EXERCISE BRIEF: Please extract every line of the data below and reproduce each one word for word, in the same order.

- - -

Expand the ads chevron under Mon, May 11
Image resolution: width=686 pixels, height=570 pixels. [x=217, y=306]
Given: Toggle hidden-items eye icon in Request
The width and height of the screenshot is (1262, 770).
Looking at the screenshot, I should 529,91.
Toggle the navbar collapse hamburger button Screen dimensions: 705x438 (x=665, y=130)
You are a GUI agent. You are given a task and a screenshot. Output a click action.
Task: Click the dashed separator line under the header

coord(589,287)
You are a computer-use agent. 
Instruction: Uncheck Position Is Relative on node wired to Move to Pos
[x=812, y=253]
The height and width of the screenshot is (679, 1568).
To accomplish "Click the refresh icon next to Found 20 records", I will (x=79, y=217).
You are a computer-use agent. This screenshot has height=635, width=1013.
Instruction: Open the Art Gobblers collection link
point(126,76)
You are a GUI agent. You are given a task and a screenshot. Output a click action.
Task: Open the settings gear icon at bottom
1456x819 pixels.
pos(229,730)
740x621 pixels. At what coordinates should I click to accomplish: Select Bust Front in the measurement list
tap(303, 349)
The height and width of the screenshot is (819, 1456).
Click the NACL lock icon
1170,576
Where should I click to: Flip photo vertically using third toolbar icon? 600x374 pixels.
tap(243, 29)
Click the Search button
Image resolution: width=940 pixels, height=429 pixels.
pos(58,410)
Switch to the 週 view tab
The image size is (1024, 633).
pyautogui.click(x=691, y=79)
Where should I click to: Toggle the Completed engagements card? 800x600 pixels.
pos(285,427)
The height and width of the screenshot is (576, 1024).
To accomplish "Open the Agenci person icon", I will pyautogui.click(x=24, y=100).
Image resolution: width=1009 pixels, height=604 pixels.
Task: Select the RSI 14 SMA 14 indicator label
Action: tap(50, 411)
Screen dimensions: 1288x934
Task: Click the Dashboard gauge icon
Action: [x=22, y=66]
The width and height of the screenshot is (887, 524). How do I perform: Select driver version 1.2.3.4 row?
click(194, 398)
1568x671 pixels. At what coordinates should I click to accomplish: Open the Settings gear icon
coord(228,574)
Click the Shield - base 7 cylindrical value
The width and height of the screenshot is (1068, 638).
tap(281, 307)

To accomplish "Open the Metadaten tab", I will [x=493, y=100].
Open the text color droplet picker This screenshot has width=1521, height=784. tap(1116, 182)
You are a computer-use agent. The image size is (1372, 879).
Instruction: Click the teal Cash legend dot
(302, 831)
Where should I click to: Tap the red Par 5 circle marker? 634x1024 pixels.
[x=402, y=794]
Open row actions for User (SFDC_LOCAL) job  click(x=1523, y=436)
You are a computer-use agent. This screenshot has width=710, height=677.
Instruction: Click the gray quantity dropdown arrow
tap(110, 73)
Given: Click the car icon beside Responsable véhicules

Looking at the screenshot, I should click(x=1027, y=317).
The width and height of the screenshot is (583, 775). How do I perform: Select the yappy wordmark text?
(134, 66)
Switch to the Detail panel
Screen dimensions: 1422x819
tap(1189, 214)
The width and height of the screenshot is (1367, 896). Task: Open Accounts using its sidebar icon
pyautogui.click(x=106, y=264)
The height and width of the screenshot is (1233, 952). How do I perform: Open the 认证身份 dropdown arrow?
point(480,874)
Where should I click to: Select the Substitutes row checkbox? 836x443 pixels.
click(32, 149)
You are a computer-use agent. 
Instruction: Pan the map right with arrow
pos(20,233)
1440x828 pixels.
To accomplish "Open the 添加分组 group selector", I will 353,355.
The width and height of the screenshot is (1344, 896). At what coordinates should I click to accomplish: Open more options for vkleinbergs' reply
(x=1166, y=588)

- - -

SOLUTION BELOW:
Expand the ads chevron under Mon, May 11
Image resolution: width=686 pixels, height=570 pixels. [x=217, y=306]
Given: Toggle hidden-items eye icon in Request
The width and height of the screenshot is (1262, 770).
Looking at the screenshot, I should 529,91.
Toggle the navbar collapse hamburger button Screen dimensions: 705x438 (x=665, y=130)
You are a GUI agent. You are given a task and a screenshot. Output a click action.
Task: Click the dashed separator line under the header

coord(589,287)
You are a computer-use agent. 
Instruction: Uncheck Position Is Relative on node wired to Move to Pos
[x=812, y=253]
The height and width of the screenshot is (679, 1568).
To accomplish "Click the refresh icon next to Found 20 records", I will (x=79, y=217).
You are a computer-use agent. This screenshot has height=635, width=1013.
Instruction: Open the Art Gobblers collection link
point(126,76)
You are a GUI agent. You are given a task and a screenshot. Output a click action.
Task: Open the settings gear icon at bottom
1456x819 pixels.
pos(229,730)
740x621 pixels. At what coordinates should I click to accomplish: Select Bust Front in the measurement list
tap(303, 349)
The height and width of the screenshot is (819, 1456).
Click the NACL lock icon
1170,576
Where should I click to: Flip photo vertically using third toolbar icon? 600x374 pixels.
tap(243, 29)
Click the Search button
Image resolution: width=940 pixels, height=429 pixels.
pos(58,410)
Switch to the 週 view tab
The image size is (1024, 633).
pyautogui.click(x=691, y=79)
Where should I click to: Toggle the Completed engagements card? 800x600 pixels.
pos(285,427)
The height and width of the screenshot is (576, 1024).
To accomplish "Open the Agenci person icon", I will pyautogui.click(x=24, y=100).
Image resolution: width=1009 pixels, height=604 pixels.
Task: Select the RSI 14 SMA 14 indicator label
Action: tap(50, 411)
Screen dimensions: 1288x934
Task: Click the Dashboard gauge icon
Action: [x=22, y=66]
The width and height of the screenshot is (887, 524). How do I perform: Select driver version 1.2.3.4 row?
click(194, 398)
1568x671 pixels. At what coordinates should I click to accomplish: Open the Settings gear icon
coord(228,574)
Click the Shield - base 7 cylindrical value
The width and height of the screenshot is (1068, 638).
tap(281, 307)

To accomplish "Open the Metadaten tab", I will [x=493, y=100].
Open the text color droplet picker This screenshot has width=1521, height=784. tap(1116, 182)
You are a computer-use agent. The image size is (1372, 879).
Instruction: Click the teal Cash legend dot
(302, 831)
Where should I click to: Tap the red Par 5 circle marker? 634x1024 pixels.
[x=402, y=794]
Open row actions for User (SFDC_LOCAL) job  click(x=1523, y=436)
You are a computer-use agent. This screenshot has width=710, height=677.
Instruction: Click the gray quantity dropdown arrow
tap(110, 73)
Given: Click the car icon beside Responsable véhicules

Looking at the screenshot, I should click(x=1027, y=317).
The width and height of the screenshot is (583, 775). How do I perform: Select the yappy wordmark text?
(134, 66)
Switch to the Detail panel
Screen dimensions: 1422x819
tap(1189, 214)
The width and height of the screenshot is (1367, 896). Task: Open Accounts using its sidebar icon
pyautogui.click(x=106, y=264)
The height and width of the screenshot is (1233, 952). How do I perform: Open the 认证身份 dropdown arrow?
point(480,874)
Where should I click to: Select the Substitutes row checkbox? 836x443 pixels.
click(32, 149)
You are a computer-use agent. 
Instruction: Pan the map right with arrow
pos(20,233)
1440x828 pixels.
To accomplish "Open the 添加分组 group selector", I will 353,355.
The width and height of the screenshot is (1344, 896). At what coordinates should I click to accomplish: Open more options for vkleinbergs' reply
(x=1166, y=588)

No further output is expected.